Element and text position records
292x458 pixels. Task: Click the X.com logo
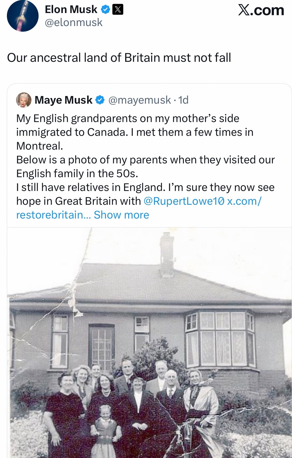click(x=261, y=10)
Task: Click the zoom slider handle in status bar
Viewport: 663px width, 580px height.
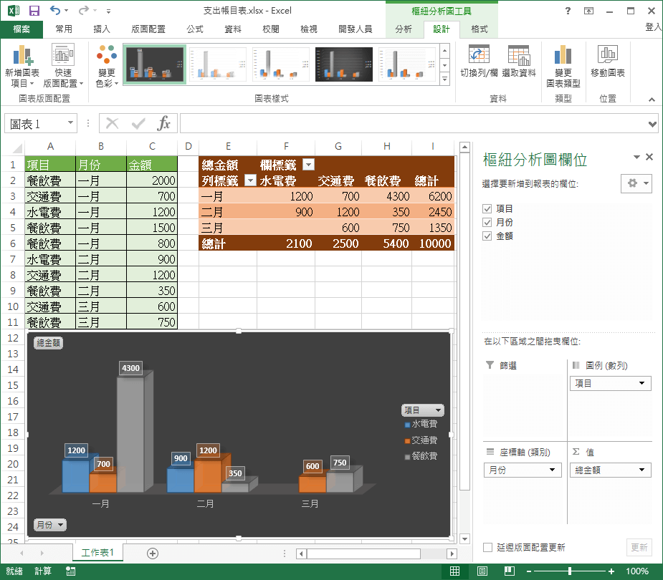Action: coord(570,571)
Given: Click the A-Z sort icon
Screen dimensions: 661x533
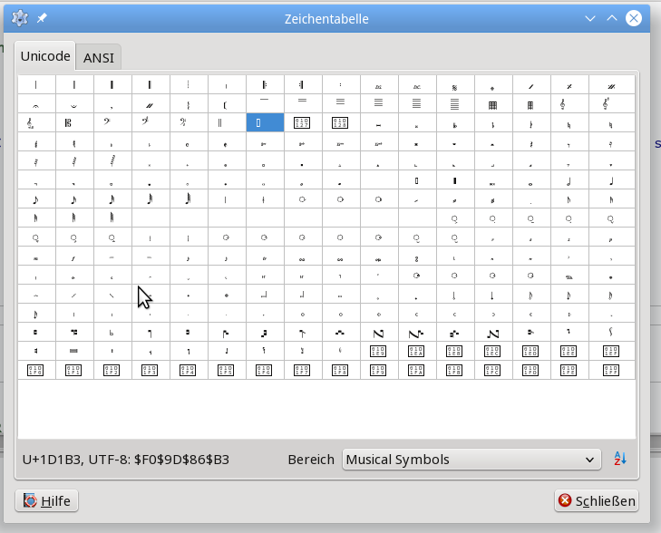Looking at the screenshot, I should click(620, 460).
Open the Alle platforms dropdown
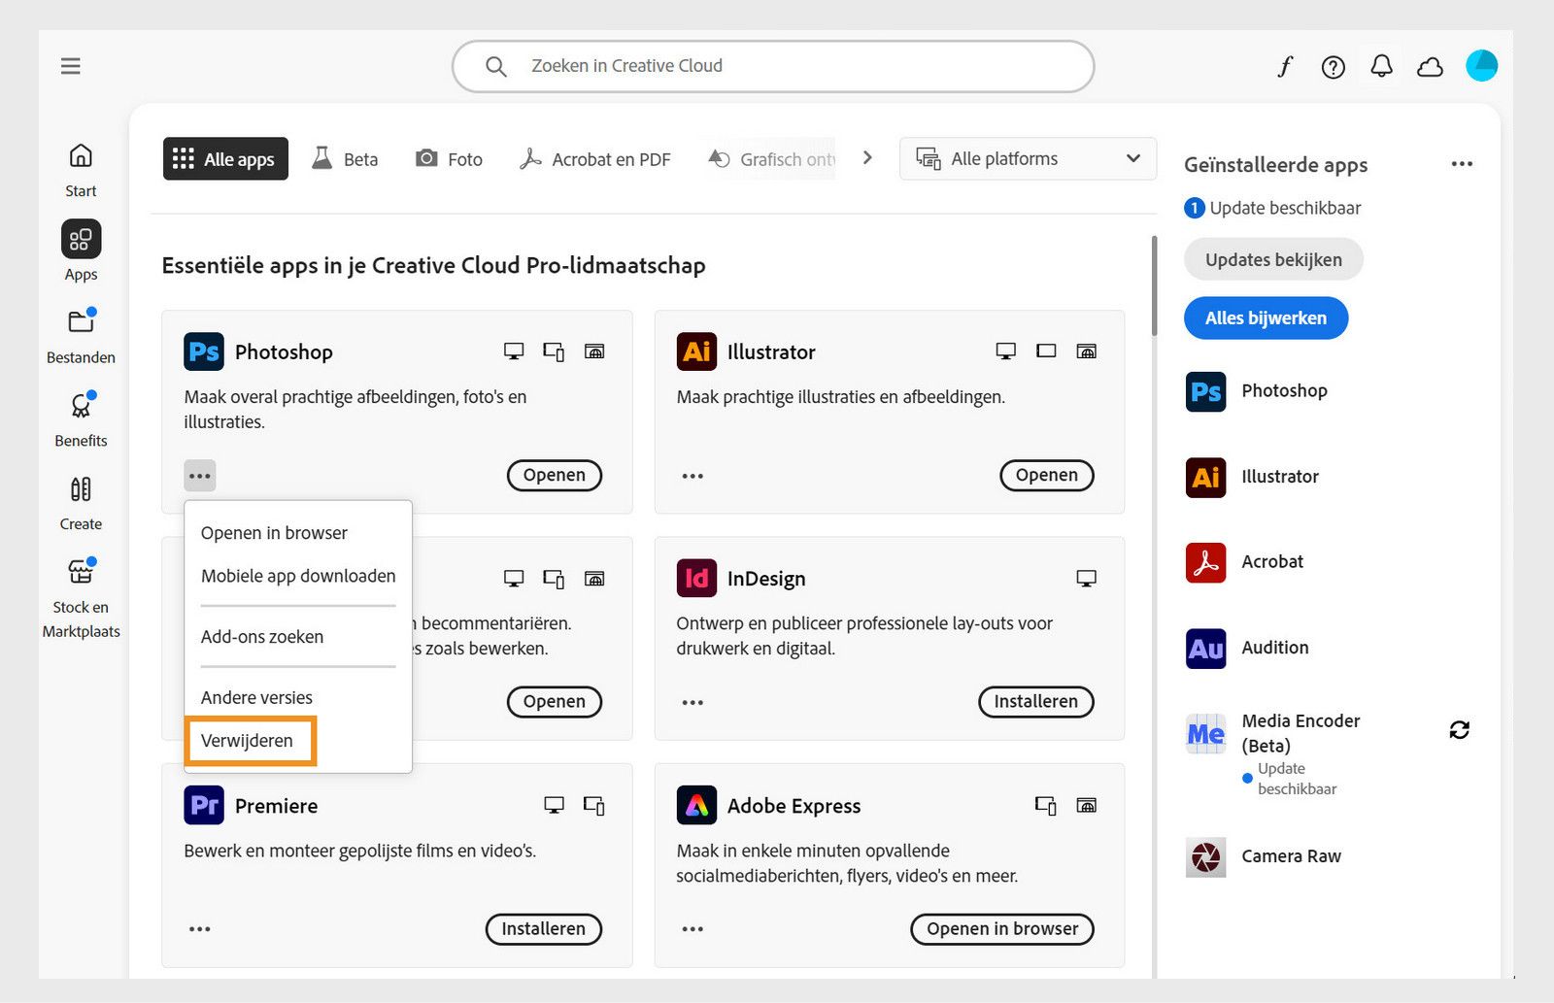The height and width of the screenshot is (1003, 1554). [x=1027, y=158]
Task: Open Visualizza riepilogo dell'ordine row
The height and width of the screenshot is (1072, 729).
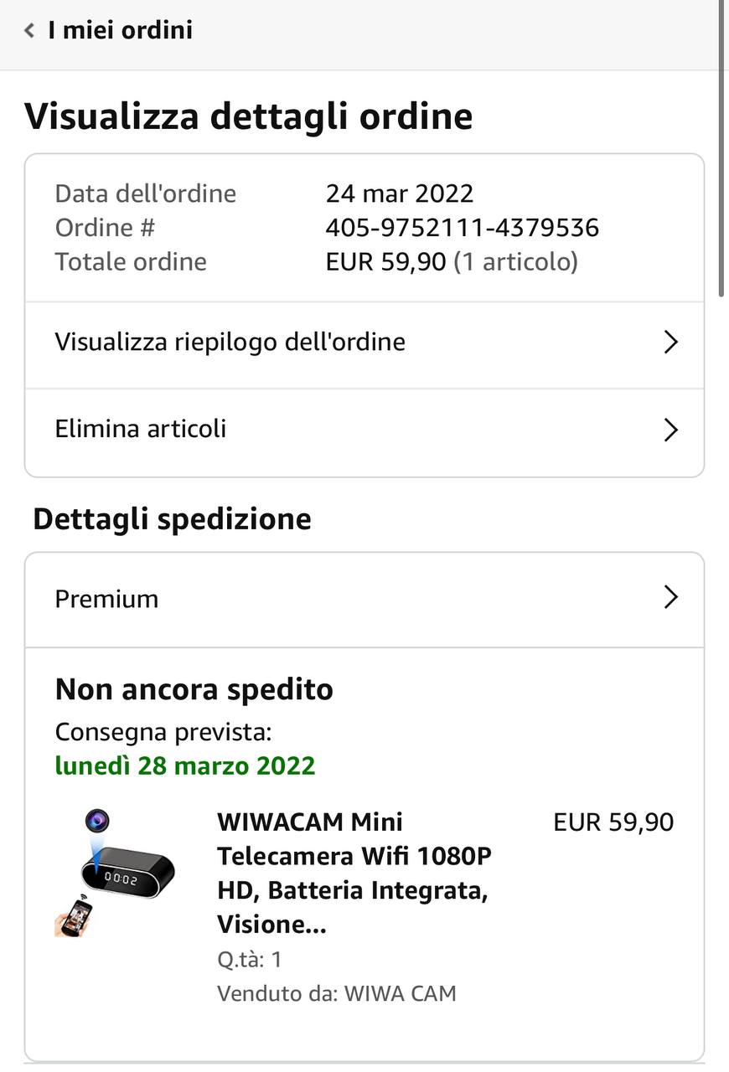Action: tap(230, 342)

WHAT IS ASKED
Recast every line of the records above as a Markdown table with the columns "Row" and "Line", numbering the rows and skipping blank lines. Leave the pictures out.

TASK SOLUTION
| Row | Line |
|---|---|
| 1 | 292x458 pixels. Task: Click the X.com logo |
| 2 | click(x=261, y=10) |
| 3 | Task: Click the zoom slider handle in status bar |
| 4 | Viewport: 663px width, 580px height. |
| 5 | Action: coord(570,571) |
| 6 | Given: Click the A-Z sort icon |
| 7 | Screen dimensions: 661x533 |
| 8 | Looking at the screenshot, I should click(620, 460). |
| 9 | Open the Alle platforms dropdown |
| 10 | The height and width of the screenshot is (1003, 1554). [x=1027, y=158] |
| 11 | Task: Open Visualizza riepilogo dell'ordine row |
| 12 | The height and width of the screenshot is (1072, 729). |
| 13 | Action: tap(230, 342) |